What is most shocking, however, is that the food banks themselves are seen as a moral failure. The political system is the least effective means of alleviating poverty and is necessarily a zero-sum game – no one wins when political action is taken. Even the archbishop recognises the difficulty of deploying the political system to address the problems he is talking about, yet rather than avoiding that system he wishes to engage with it. He is creating a new “network” – of which he will be President – and involving public sector bodies and EU Structural Funds. He announces this in the same speech in which he thanks the Trussell Trust and churches for the action that have already taken so effectively on their own.
His contradictory reasoning is a moral failure in it’s own right. The giving of spare food and resources to the hungry is a feature of the wealthiest nations and shows that people will, and do, help others when they can afford to do so. Offering that help is a morally clean action in which there is no obvious loser.

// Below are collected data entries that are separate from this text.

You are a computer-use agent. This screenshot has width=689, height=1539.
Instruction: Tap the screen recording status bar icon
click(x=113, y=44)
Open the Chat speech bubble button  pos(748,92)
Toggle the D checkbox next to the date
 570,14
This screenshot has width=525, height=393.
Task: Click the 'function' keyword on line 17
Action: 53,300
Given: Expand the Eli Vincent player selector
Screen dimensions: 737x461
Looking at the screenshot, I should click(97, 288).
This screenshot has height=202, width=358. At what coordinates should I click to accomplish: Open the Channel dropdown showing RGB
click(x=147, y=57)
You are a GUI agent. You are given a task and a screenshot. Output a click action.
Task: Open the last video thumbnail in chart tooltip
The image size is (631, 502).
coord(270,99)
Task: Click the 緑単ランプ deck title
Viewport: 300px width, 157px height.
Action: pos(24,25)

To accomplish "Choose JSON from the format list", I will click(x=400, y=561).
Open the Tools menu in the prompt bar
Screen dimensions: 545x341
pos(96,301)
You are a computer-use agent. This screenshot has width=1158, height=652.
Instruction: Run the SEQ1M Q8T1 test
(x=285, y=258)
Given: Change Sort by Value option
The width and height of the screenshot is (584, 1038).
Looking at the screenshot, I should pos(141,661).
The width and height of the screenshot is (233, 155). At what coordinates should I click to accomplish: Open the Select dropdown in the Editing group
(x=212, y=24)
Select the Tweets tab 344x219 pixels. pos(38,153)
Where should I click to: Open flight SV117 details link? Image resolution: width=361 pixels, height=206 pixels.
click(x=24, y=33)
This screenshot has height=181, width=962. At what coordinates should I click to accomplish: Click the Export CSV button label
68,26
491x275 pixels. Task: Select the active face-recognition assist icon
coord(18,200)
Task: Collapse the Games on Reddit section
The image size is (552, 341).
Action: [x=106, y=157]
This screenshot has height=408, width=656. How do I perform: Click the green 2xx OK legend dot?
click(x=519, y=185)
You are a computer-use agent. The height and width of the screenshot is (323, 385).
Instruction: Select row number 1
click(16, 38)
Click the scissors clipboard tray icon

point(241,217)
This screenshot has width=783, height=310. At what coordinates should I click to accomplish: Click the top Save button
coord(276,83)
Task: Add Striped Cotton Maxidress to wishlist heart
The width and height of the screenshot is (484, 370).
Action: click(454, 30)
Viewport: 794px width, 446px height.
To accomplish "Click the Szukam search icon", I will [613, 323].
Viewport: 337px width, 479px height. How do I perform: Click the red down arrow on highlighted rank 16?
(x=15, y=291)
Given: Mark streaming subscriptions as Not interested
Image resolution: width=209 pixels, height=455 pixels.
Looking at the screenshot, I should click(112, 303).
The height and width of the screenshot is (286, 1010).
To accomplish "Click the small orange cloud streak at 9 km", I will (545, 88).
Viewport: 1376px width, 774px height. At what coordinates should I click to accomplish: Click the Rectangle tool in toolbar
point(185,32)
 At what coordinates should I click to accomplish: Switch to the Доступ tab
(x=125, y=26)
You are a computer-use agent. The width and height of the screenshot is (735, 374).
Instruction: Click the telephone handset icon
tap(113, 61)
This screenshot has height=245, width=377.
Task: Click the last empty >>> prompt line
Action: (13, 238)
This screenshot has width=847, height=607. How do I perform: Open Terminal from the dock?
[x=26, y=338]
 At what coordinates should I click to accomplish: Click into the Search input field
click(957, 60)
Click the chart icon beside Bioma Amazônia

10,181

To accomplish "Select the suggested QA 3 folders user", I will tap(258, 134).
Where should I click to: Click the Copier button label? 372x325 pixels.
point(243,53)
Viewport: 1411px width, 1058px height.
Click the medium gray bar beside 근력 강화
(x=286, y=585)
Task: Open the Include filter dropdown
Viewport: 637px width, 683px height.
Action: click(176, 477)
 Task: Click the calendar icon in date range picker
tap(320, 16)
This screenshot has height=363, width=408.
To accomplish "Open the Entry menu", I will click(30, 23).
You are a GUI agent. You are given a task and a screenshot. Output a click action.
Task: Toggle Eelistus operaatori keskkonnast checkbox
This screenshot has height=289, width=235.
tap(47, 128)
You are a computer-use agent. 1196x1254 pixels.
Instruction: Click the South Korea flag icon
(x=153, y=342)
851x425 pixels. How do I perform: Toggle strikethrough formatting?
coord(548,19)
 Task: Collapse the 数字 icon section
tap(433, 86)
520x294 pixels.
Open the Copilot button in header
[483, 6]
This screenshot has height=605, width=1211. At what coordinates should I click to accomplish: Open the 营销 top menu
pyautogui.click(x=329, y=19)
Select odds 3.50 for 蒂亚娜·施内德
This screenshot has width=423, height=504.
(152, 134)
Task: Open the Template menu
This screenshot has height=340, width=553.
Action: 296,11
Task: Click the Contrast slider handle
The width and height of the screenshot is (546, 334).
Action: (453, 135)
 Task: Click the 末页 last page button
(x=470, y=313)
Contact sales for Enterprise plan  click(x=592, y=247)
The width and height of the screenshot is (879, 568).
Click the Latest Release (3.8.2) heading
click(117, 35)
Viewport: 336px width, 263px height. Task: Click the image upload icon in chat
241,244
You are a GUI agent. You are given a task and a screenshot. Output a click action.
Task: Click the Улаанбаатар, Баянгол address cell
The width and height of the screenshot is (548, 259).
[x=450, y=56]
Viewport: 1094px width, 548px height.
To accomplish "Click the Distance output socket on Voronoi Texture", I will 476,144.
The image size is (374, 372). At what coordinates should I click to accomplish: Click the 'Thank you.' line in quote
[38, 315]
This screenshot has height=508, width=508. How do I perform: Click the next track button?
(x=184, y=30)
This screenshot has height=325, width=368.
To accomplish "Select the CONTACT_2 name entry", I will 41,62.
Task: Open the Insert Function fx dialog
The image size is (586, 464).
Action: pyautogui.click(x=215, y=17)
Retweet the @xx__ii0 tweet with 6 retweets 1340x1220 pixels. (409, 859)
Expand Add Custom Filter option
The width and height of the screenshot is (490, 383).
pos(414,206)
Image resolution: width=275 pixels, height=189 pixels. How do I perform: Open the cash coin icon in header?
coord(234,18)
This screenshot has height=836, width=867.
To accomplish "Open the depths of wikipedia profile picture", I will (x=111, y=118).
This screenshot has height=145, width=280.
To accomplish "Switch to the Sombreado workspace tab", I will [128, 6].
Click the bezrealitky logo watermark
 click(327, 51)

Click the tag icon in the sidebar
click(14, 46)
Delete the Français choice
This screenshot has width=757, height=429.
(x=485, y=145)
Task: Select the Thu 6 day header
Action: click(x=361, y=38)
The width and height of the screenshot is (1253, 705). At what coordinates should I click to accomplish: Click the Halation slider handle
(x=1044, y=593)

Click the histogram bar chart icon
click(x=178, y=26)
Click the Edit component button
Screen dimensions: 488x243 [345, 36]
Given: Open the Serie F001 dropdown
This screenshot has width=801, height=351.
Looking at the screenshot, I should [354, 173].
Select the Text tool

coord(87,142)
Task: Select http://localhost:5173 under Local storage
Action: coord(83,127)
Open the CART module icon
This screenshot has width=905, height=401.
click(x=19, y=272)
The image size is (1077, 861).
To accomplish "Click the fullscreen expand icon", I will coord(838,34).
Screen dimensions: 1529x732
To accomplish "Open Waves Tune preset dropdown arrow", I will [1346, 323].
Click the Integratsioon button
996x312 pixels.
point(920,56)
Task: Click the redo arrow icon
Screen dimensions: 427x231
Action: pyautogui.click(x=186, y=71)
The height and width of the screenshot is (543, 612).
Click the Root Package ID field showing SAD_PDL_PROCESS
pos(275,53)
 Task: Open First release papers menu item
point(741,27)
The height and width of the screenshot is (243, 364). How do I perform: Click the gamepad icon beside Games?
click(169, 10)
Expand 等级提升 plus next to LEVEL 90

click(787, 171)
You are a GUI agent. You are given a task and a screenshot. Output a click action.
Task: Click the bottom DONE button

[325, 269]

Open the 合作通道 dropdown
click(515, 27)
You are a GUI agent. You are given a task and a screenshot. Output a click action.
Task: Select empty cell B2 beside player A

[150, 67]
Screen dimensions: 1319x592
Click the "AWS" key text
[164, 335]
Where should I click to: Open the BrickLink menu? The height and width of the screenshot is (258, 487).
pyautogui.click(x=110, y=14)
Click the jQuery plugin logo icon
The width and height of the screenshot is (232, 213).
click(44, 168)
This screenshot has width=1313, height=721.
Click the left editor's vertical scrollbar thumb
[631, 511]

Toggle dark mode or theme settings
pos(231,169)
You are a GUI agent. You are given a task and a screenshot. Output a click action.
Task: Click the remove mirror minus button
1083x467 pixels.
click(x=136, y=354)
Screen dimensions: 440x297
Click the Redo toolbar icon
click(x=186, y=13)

In contrast, taking taxpayers money via the EU is the morally foggy: it creates a clear loser. Mandatory donors of confiscated earnings lose money they would not have otherwise donated. That it needed to be forcibly taken is a clue that they would be unwilling or unable to give it charitably.
Food banks are not a moral failure. Every time a food bank helps a family it is an ethical victory – helping to assure the recovery and future happiness of that family while respecting the rightly earned property of those around them. Such families should not feel shame for taking up this freely offered charity, quite the opposite.
I have said before, that food banks are project that libertarians can and should get involved in.